In Montana, we quickly became accustomed to some of the nearby outdoor escapes, including the Rattlesnake Wilderness, the Mission Range, the Selway-Bitterroot Wilderness and Glacier National Park. Within the first week, I was able to land a job working at a French and Italian bakery. The novice baking skills I had picked up working at the White Mountain Huts were paying off. My short time baking at Le Petit Outre was fun, educational, and challenging. Every day we baked bread for 70 different locations. The scale of the operation was large, but not overly automated. I worked with a awesome group of like-minded folks who appreciated hard-work and good bread. Can’t argue with that!

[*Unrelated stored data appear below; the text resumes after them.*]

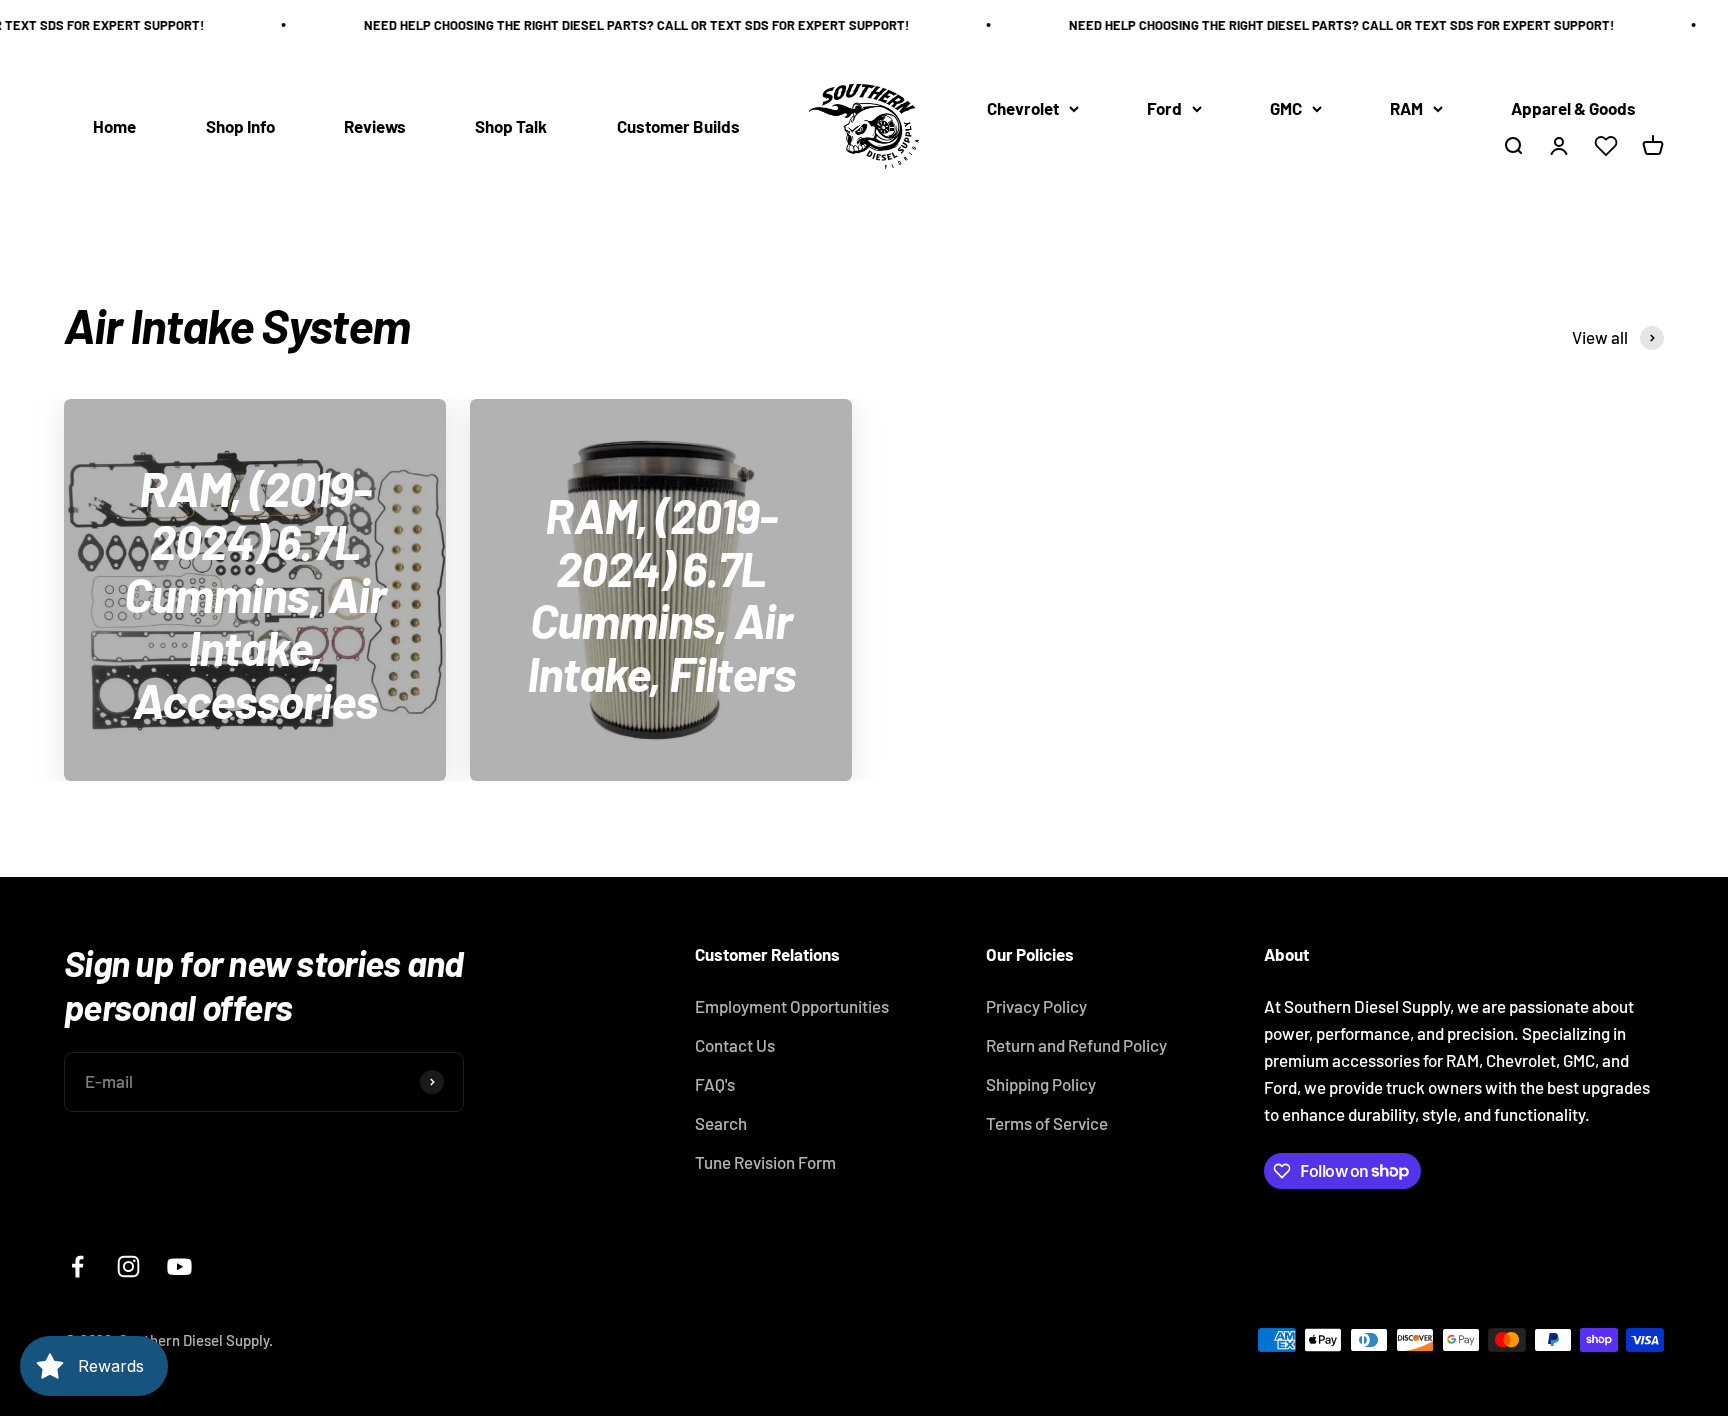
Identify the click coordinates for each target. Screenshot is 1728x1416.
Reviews (375, 126)
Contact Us (735, 1045)
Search (721, 1123)
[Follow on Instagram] (128, 1266)
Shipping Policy (1041, 1084)
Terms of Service (1047, 1123)
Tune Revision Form (765, 1162)
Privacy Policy (1036, 1006)
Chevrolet (1023, 108)
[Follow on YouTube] (179, 1266)
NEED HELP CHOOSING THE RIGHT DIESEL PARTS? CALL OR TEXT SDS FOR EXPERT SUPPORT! (621, 25)
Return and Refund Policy (1076, 1045)
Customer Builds (678, 126)
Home (114, 126)
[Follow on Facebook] (77, 1266)
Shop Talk (511, 126)
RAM (1406, 108)
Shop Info (240, 126)
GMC (1286, 108)
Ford (1164, 108)
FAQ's (715, 1084)
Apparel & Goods (1573, 108)
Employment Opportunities (792, 1006)
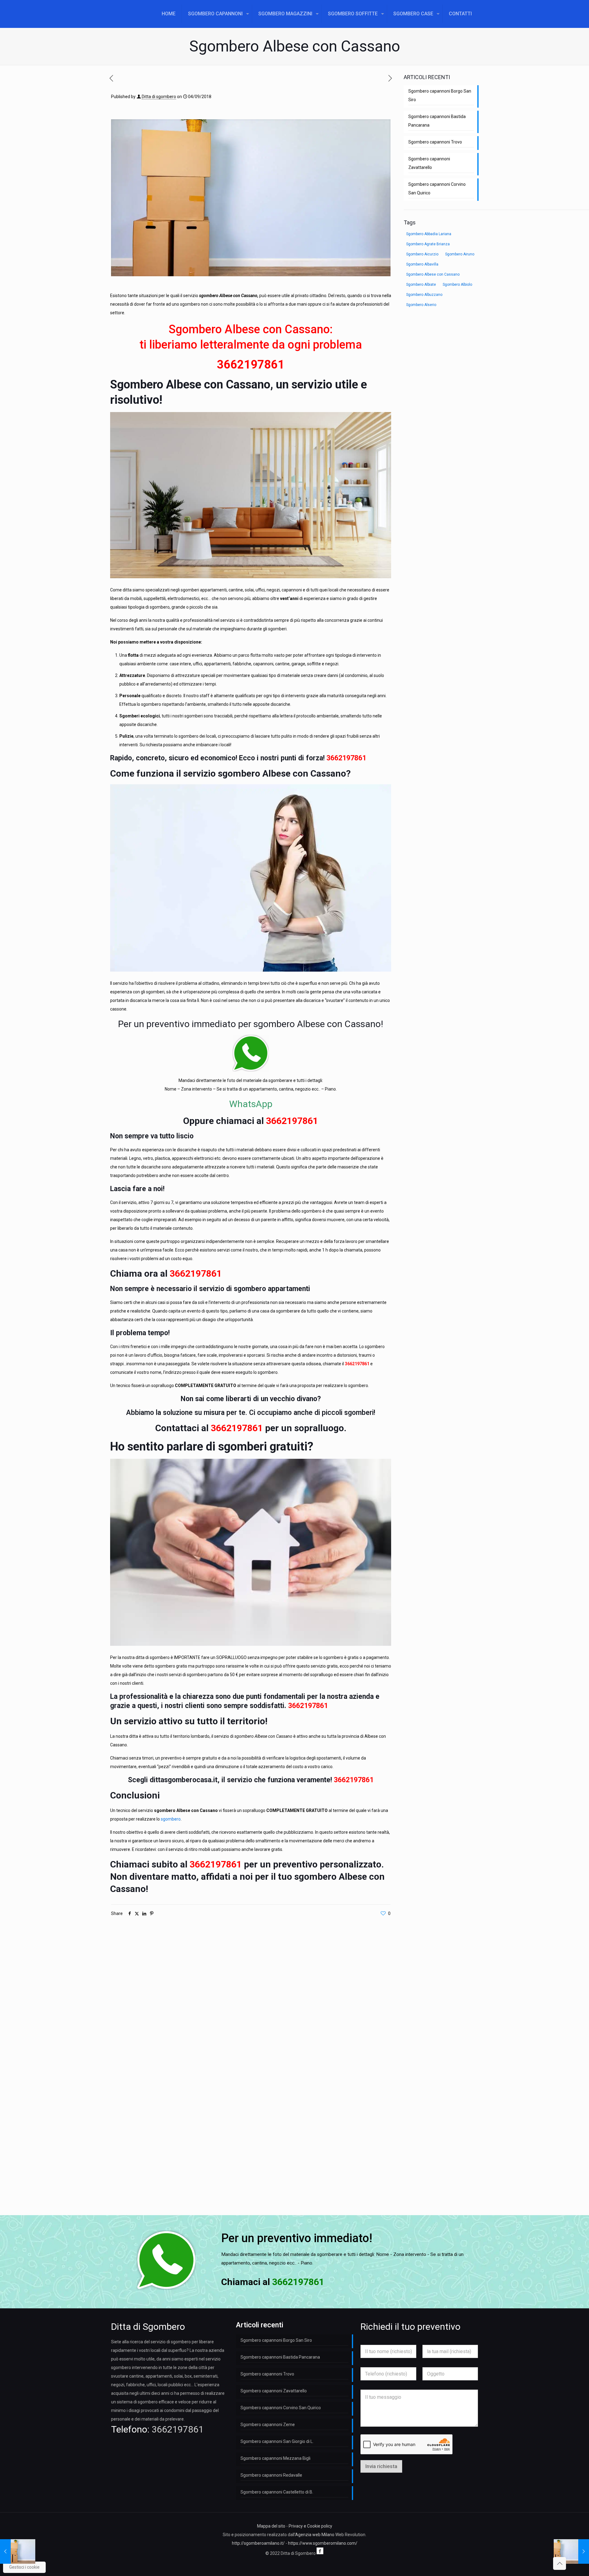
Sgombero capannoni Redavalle (271, 2475)
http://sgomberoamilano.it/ (258, 2543)
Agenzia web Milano (314, 2534)
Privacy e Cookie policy (310, 2526)
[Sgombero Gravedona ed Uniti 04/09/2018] (571, 2551)
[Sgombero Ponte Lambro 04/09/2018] (17, 2551)
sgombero (171, 1819)
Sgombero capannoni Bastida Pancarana (437, 121)
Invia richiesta (381, 2466)
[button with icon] (320, 2550)
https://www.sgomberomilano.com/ (322, 2543)
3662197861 (250, 364)
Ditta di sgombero (159, 96)
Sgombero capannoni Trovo (435, 142)
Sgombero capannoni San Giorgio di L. (277, 2441)
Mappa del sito (271, 2526)
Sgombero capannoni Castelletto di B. (277, 2492)
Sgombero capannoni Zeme (268, 2424)
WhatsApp (250, 1104)
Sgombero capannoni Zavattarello (429, 163)
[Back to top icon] (559, 2563)
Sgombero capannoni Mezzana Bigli (275, 2458)
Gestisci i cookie (24, 2567)
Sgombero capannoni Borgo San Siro (439, 95)
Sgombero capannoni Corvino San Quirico (437, 188)
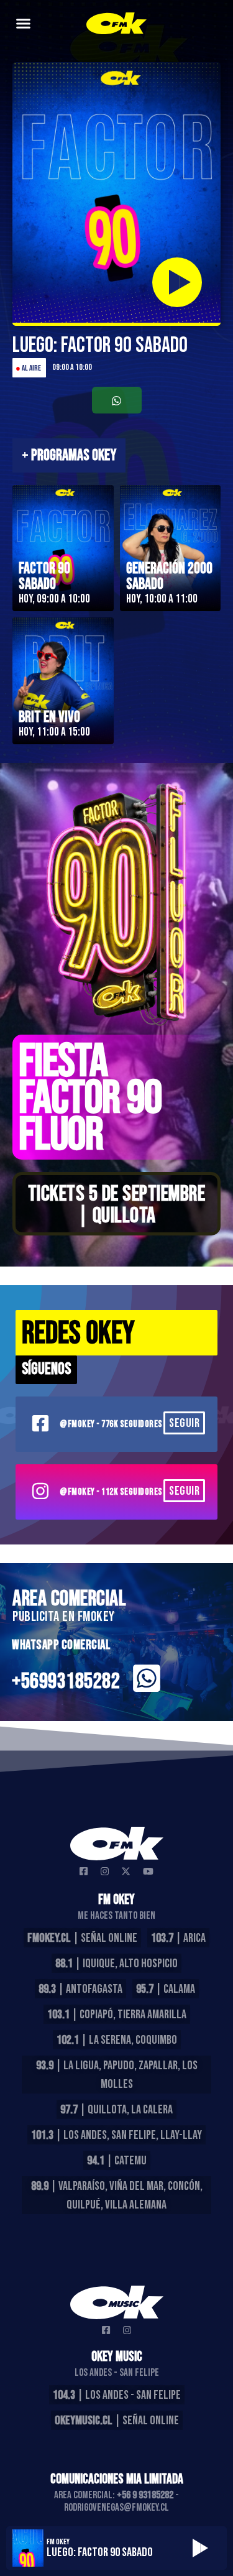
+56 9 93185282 (145, 2495)
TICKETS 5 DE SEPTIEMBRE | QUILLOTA (117, 1205)
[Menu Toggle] (23, 23)
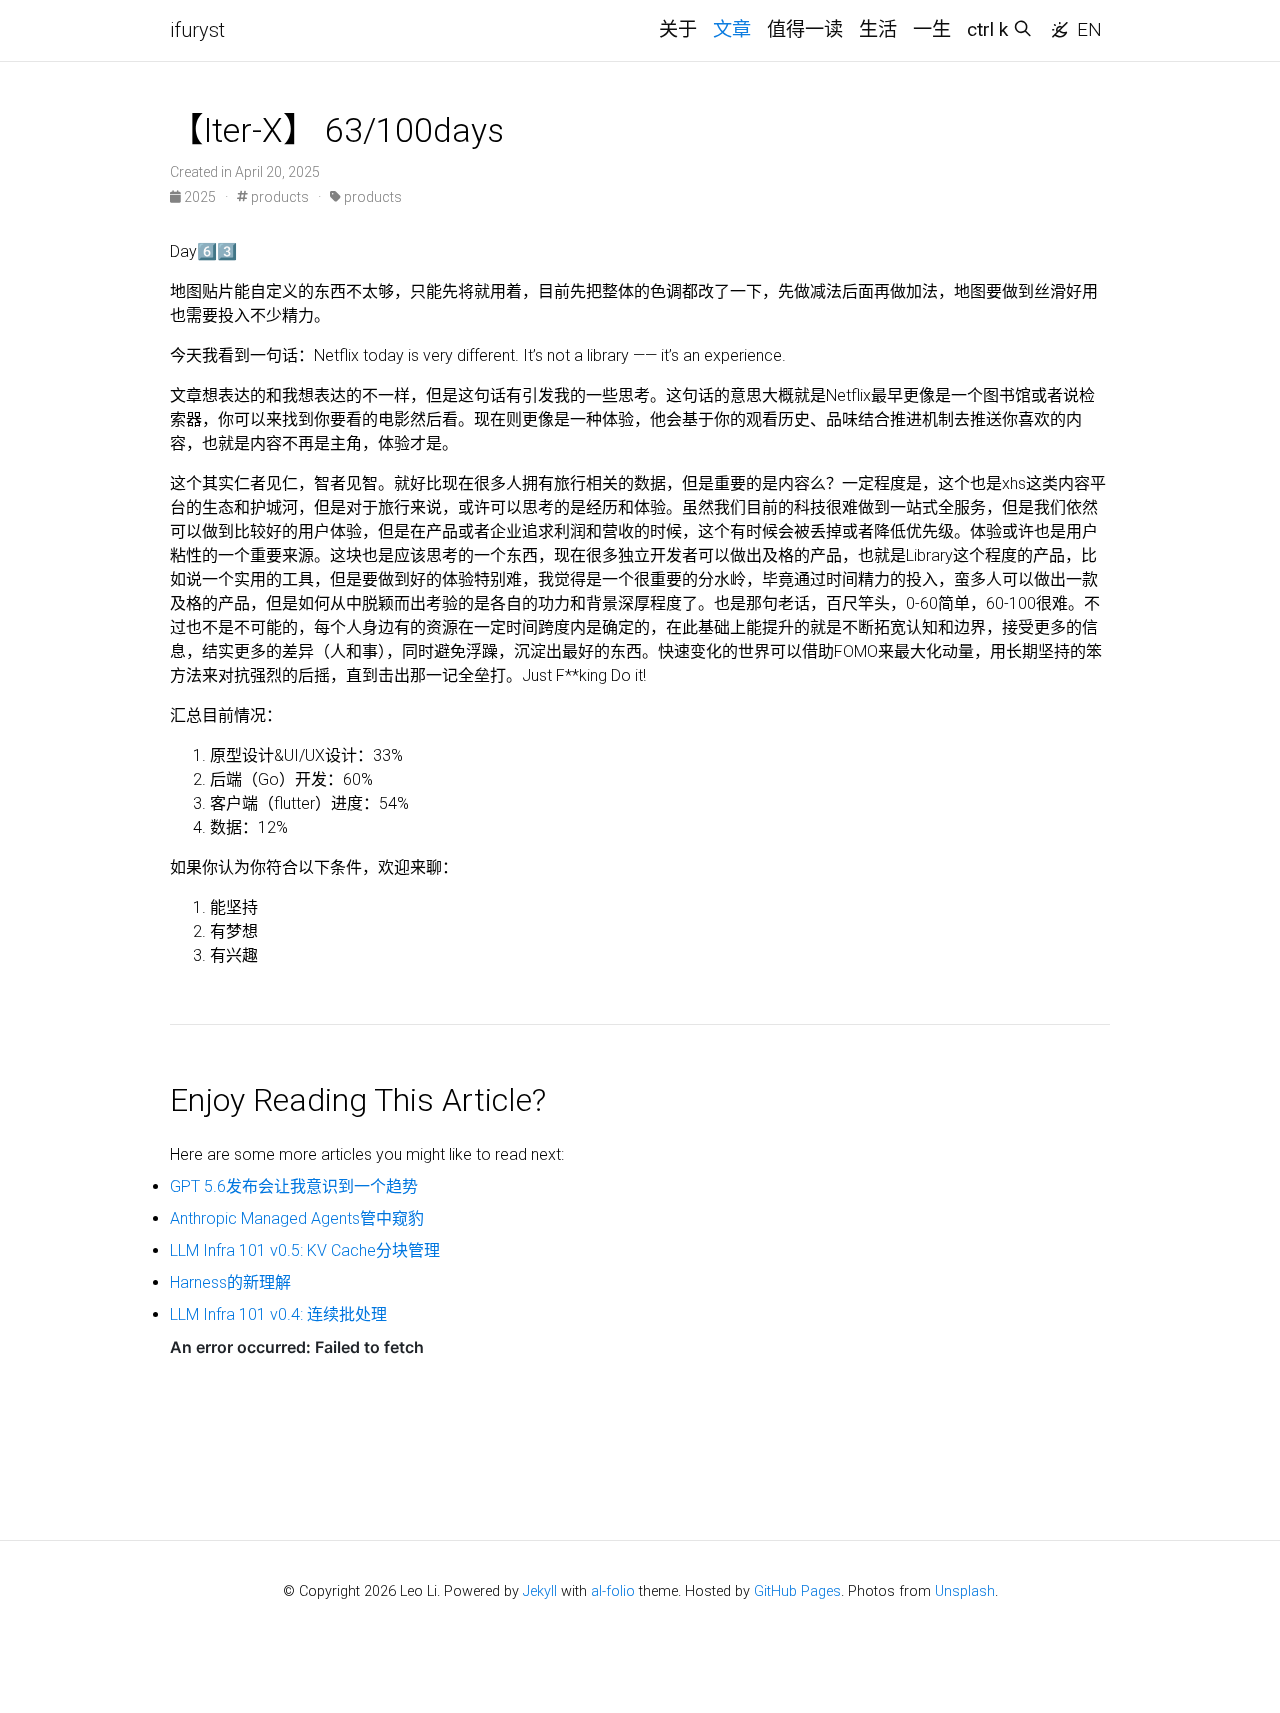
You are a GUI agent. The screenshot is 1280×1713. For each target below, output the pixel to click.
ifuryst (197, 30)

It’s no secret that I love to run in the mountains. In fact, my ability to run in the mountains helps govern many of my decisions. Most of my running is done alone, in the woods. The act of simply moving through the mountains has become a meditative process for me; but every once in a while, I need to go celebrate the sport of long-distance running with others. I need to race. I signed up for two races this year. Correction, I signed up for one race this year - the other, I signed up for on New Year’s Eve last year.
The first celebration, as I like to call them, would be the Hootenanny 100k in Lolo, Montana. The second would be the Pinhoti 100 in Alabama, a month later. I won’t bore you with the finer details of shoving food in my mouth, chugging rice milk and stumbling in the dark at 3:00AM. I’ll suffice to say that both races were amazing experiences, and that I accomplished my goal at each race, to finish. I’ve listed my finish times and place below.
Hootenanny 100k - 1st Finisher - 10:42:11 - Oct. 7th
Pinhoti 100 mile - 22nd Finisher - 22:15:43 - Nov. 3rd
Now, winter is nipping at my heels and Mt. LeConte is calling me home. I’ve heard the call, packed my gear and readied the camera. My friends always assumed that once I went west I would never return - I’ve been going out west for years. Time and time again I find my way to the east, back to the Appalachian Mountains. Where will I end up in the long run? Who knows. I like it that way. Knowing exactly how the story goes is never as good as learning along the way.
Winter is coming - I’ll be found on Mt. LeConte.